Branded drugs representing $17 billion in sales lost their exclusivity in 2007. Even though sales grew 3.8% and totaled $286.5 billion, “the U.S. pharmaceutical market experienced its lowest growth rate since 1961,” said IMS’s Murray Aitken, Sr. Vice President of Healthcare Insight. Manufacturers are scrambling to make up these lost revenues just as the average American further tightens his belt in anticipation of a downward spiraling economy.
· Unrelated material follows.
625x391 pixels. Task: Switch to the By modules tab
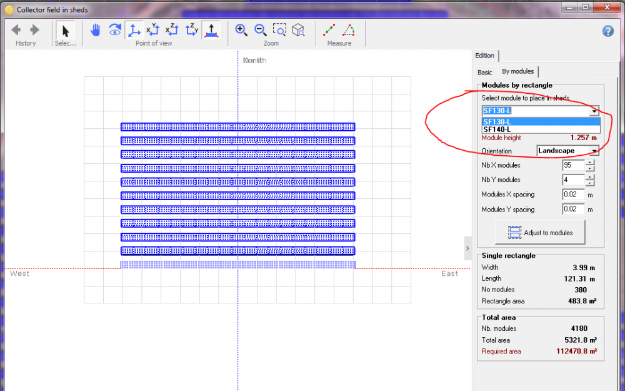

As insured patient populations capable of paying for exorbitantly priced pharmaceuticals diminish, the importance of government mandated vaccinations, government funded health programs such as Medicare and Medicaid, and mandatory mental health screenings that result in prescription psychotropic drug sales, will all increase in value to Pharma. Sales managers must search for ways to expand market share. As a consequence, Pharma’s lobbyists will intensify their efforts in Capitols across America to promote government endorsed programs funded by tax payers that have a guaranteed reimbursement plan–No matter what price the manufacturers choose to charge!

According to a study published in the May/June 2009 edition of the Journal of Health Affairs, from 1996 to 2006, prescriptions for psychiatric drugs increased by 73 percent among adults and 50 percent among children in the United States. In fact, more money was spent on the treatment of mental disorders for children aged 0 to 17 than was spent on any other medical condition in 2006. That year, as reported by the Agency for Healthcare Research and Quality on April 22, 2009, total expenses for mental health treatment totaled $8.9 billion.

Additional campaigns to screen our children for mental illness, newborns included, are being launched and in various legislative stages. In the April issue of Pediatrics, the government’s U.S. Preventive Services Task Force urged physicians to routinely screen all American teens for depression using unscientific questionnaires that produce a high rate of false mental illness diagnoses. Diagnosis equals treatment recommendation. Treatment equals drugs and exposes our children to the dangers of mind-altering chemicals that have been proven to have only nominal efficacy.

The initiative to drug our children for profit has exceeded all common sense boundaries and is threatening the welfare of every American child. It is up to each and every one of us to stop this madness! We have allowed ourselves to be “sold down the river” by savvy marketing executives who care more about their corporate bottom line than they do about our children or our families. The scope of the collective greed and malice has now reached epidemic proportions and, sadly enough, can be measured in body counts…many of them being our children’s.

The numbers don’t lie. The verdict is in. We are drugging our children to DEATH!